Reste un point qui est second mais cepen­dant très grave : il fau­dra tout de même s’interroger sur la com­mu­ni­ca­tion des ins­tances romaines lorsqu’il s’agit de sujets aus­si sen­sibles. Après la polé­mique de Ratisbonne (qui méri­te­rait elle aus­si d’être démon­tée atten­ti­ve­ment..), j’espère – mais je me réserve d’en par­ler plu­tôt en interne – que les res­pon­sables de la Curie vont pro­cé­der à un sérieux débrie­fing sur les ratés de leur com­mu­ni­ca­tion. Pour le dire d’un mot, voi­ci com­ment j’ai vécu les choses : Mercredi 21 jan­vier, les milieux inté­gristes ita­liens, qui croyaient triom­pher, « orga­nisent une fuite » dans « Il Giornale ». Aussitôt le tam-​tam média­tique, se met en route. Mais nous, membres des confé­rences épis­co­pales, nous ne savons abso­lu­ment rien ! Et pen­dant trois jours les nou­velles – erro­nées, qui parlent à lon­gueur de jour­née de réin­té­gra­tion – pro­li­fèrent dans tous les sens comme un feu de brousse. Tout y passe. Arrive alors la « bombe » de Mgr Williamson… Et c’est seule­ment same­di matin, – trois jours trop tard ! -, que nous rece­vons le com­mu­ni­qué offi­ciel du Cardinal RE. Comment voulez-​vous que nous puis­sions remettre le débat sur des bases cor­rectes ? Le Cardinal Ricard s’y est employé, de très bonne façon, mais le feu était par­ti, et plus per­sonne ne pou­vait alors entendre une parole raisonnable.

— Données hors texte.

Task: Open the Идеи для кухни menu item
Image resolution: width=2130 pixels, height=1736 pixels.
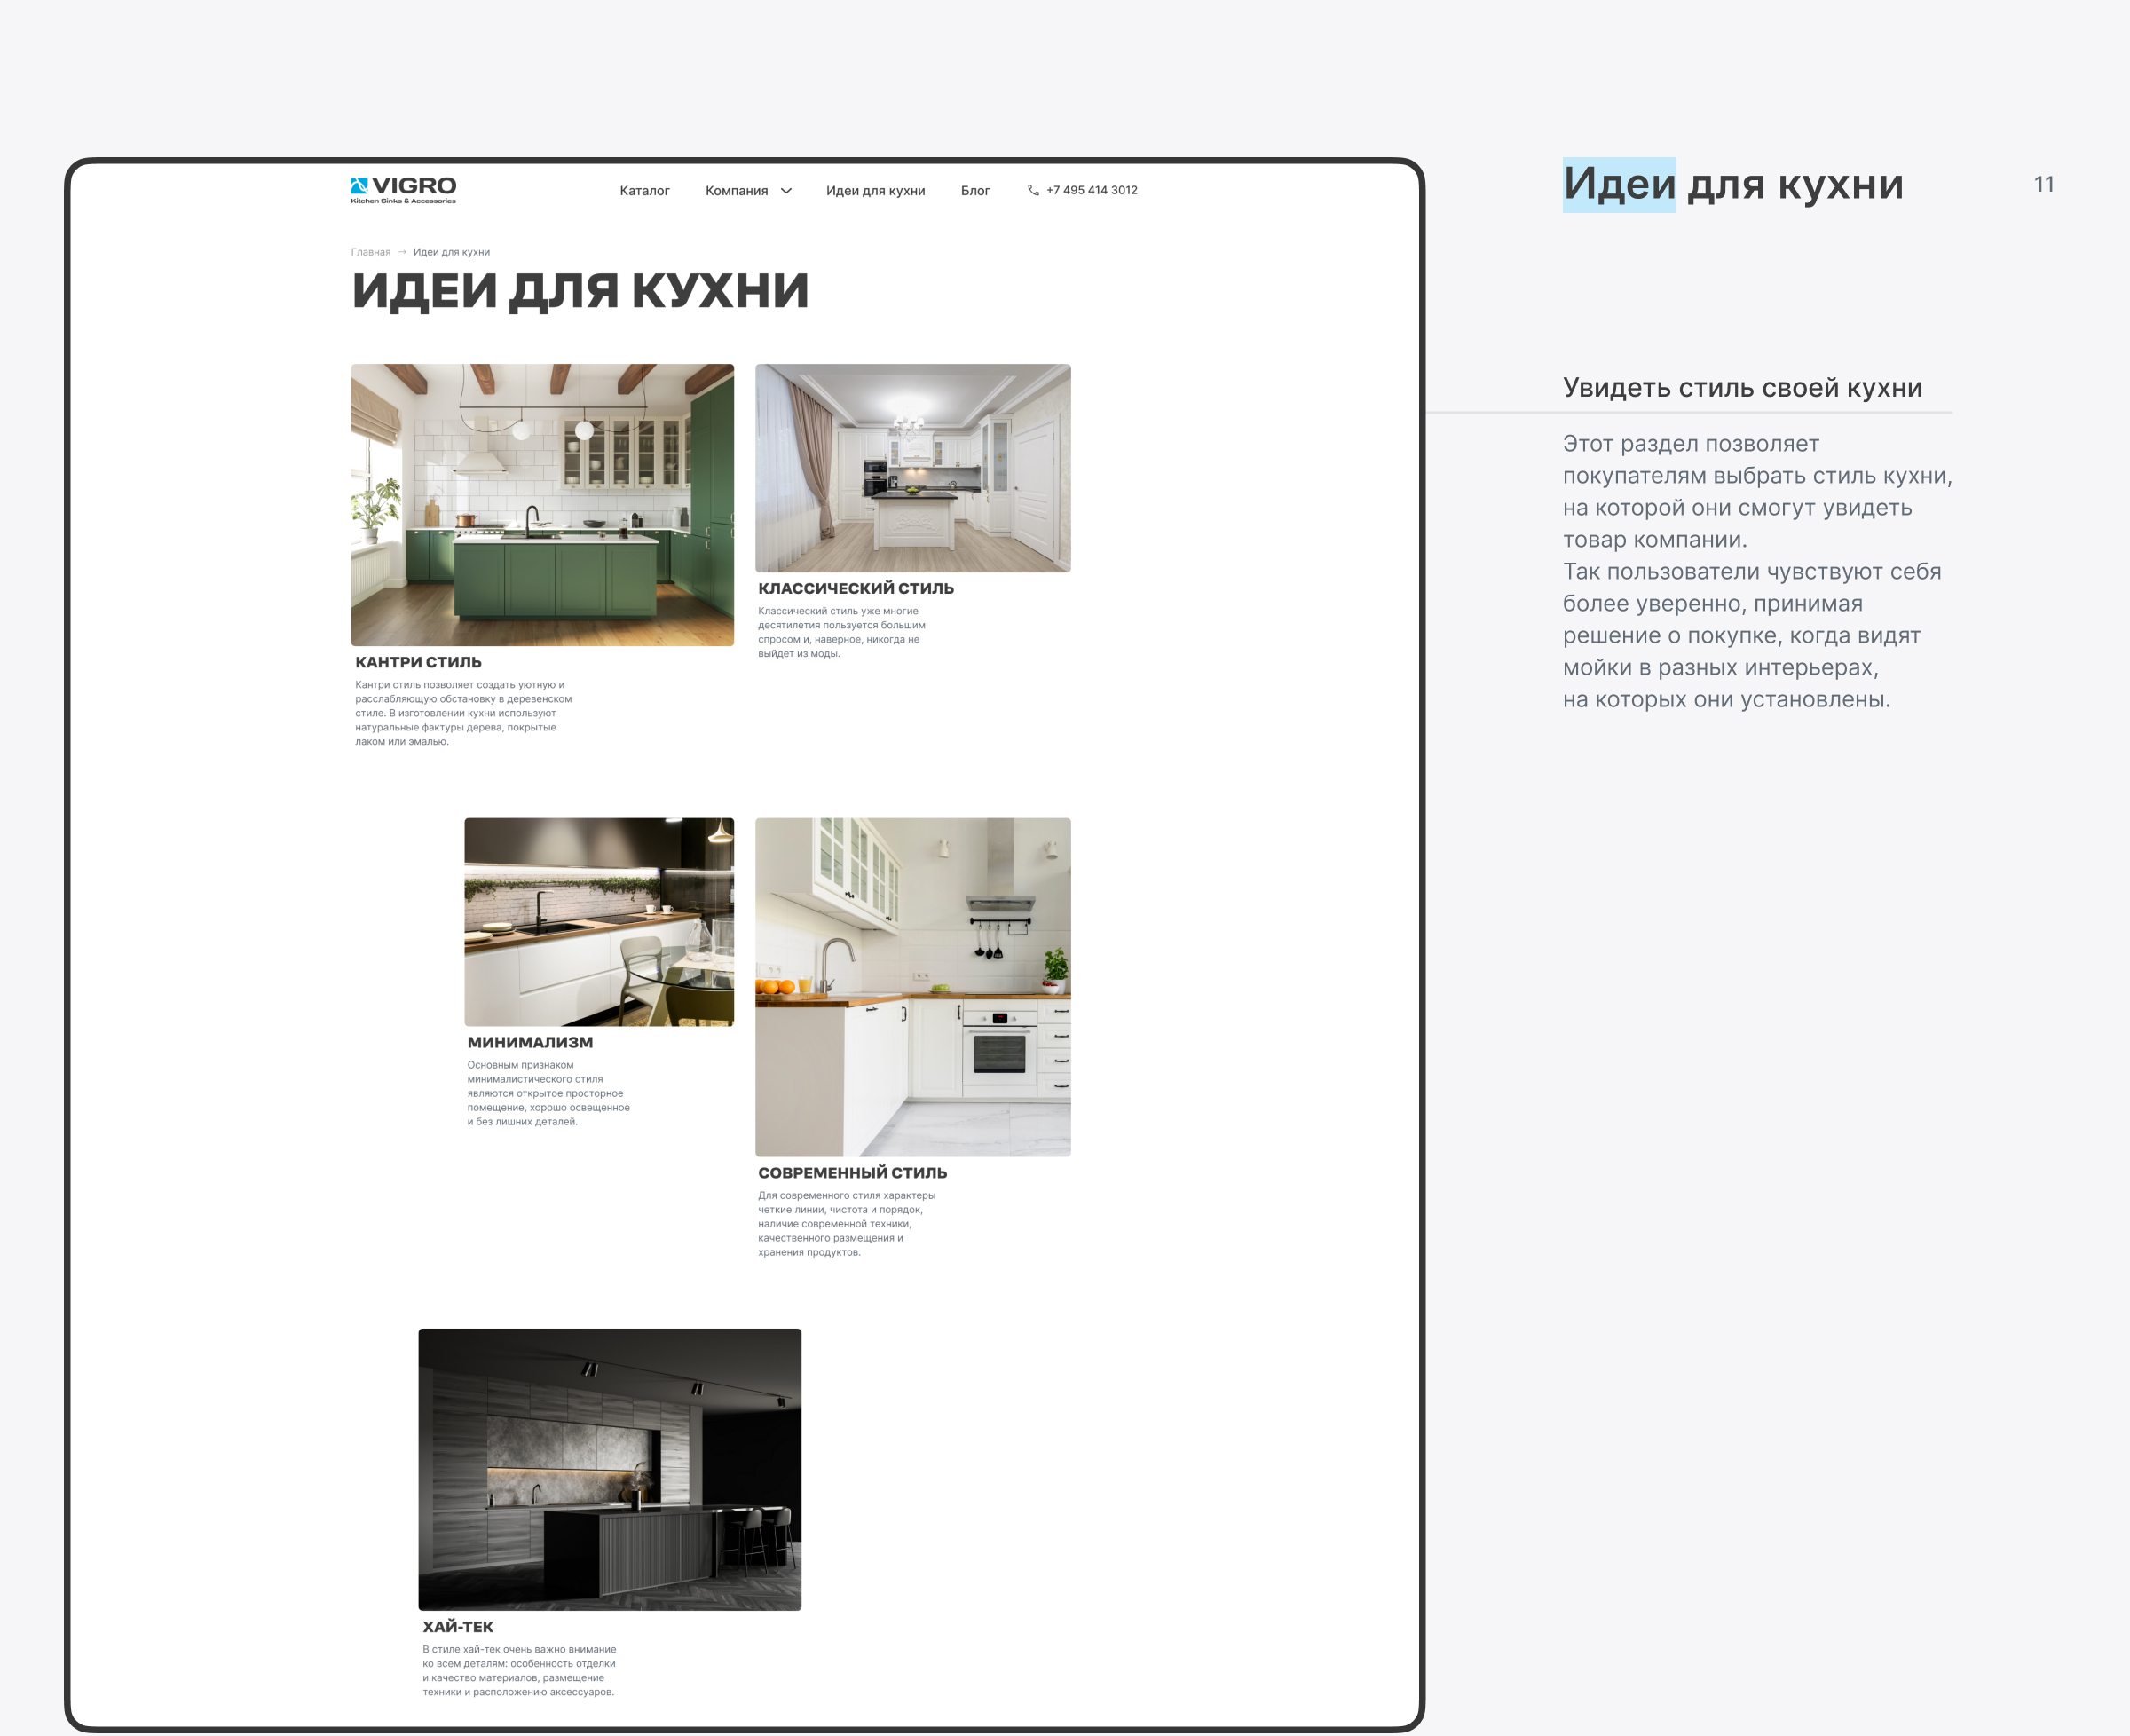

Maintenant que la pous­sière com­mence à retom­ber, essayons de reprendre cal­me­ment nos esprits. Comme disait ma Grand-​mère : d’un mal Dieu peut faire sor­tir du bien. Le mal c’est que le Pape Benoît XVI a une nou­velle fois été traî­né dans la boue par une majo­ri­té de grands médias, excep­té, Dieu Merci, La Croix et quelques autres. Beaucoup de catho­liques, et beau­coup de gens de bonne volon­té, sont dans l’incompréhension et la souf­france. Mais le bien, c’est que les masques sont tom­bés ! Si le dia­logue conti­nue mal­gré tout avec les évêques de la Fraternité Saint Pie X, – sous réserve, bien sûr, qu’ils passent la bar­rière main­te­nant levée- , le dis­cer­ne­ment pour­ra se faire, car tout le monde sait un peu mieux ce qu’ils pensent les uns et les autres.

Pour conclure, j’ai envie de m’adresser aux fidèles catho­liques qui peuvent, non sans rai­son, avoir le sen­ti­ment d’être un peu tra­his, pour ne pas dire mépri­sés, en cette affaire : médi­tez la para­bole du Fils pro­digue, et prolongez-​la. Si le Fils aîné, qui avait d’abord refu­sé d’entrer dans la fête, dit qu’il veut ren­trer, allez-​vous le refu­ser ??? Ayez suf­fi­sam­ment confiance en vous-​mêmes et en l’Esprit qui conduit l’Eglise, et qui a aus­si gui­dé le Concile de Vatican II, pour pen­ser que la seule pré­sence de ce fils aîné ne suf­fi­ra pas à étouf­fer la fête. Donnez à ce der­nier venu un peu de temps pour s’habituer à la lumière de l’Assemblée où vous vous tenez…

+ Hippolyte Simon,
Archevêque de Clermont.
Vice-​président de la Conférence des évêques de France

(1) Il suf­fit de lire le com­mu­ni­qué offi­ciel du Cardinal Ricard, Archevêque de Bordeaux , qui suit ces ques­tions pour notre Conférence : « La levée de l’excommunication n’est pas une fin mais le début d’un pro­ces­sus de dia­logue. Elle ne règle pas deux ques­tions fon­da­men­tales : la struc­ture juri­dique de la Fraternité Saint Pie X dans l’Eglise et un accord sur les ques­tions dog­ma­tiques et ecclé­sio­lo­giques. Mais elle ouvre un che­min à par­cou­rir ensemble. Ce che­min sera sans doute long. Il deman­de­ra meilleure connais­sance mutuelle et estime. » Cf. Site Internet du dio­cèse de Clermont.

(2) Pourquoi j’obéis au Pape, Le Monde, 13 Juillet 2007.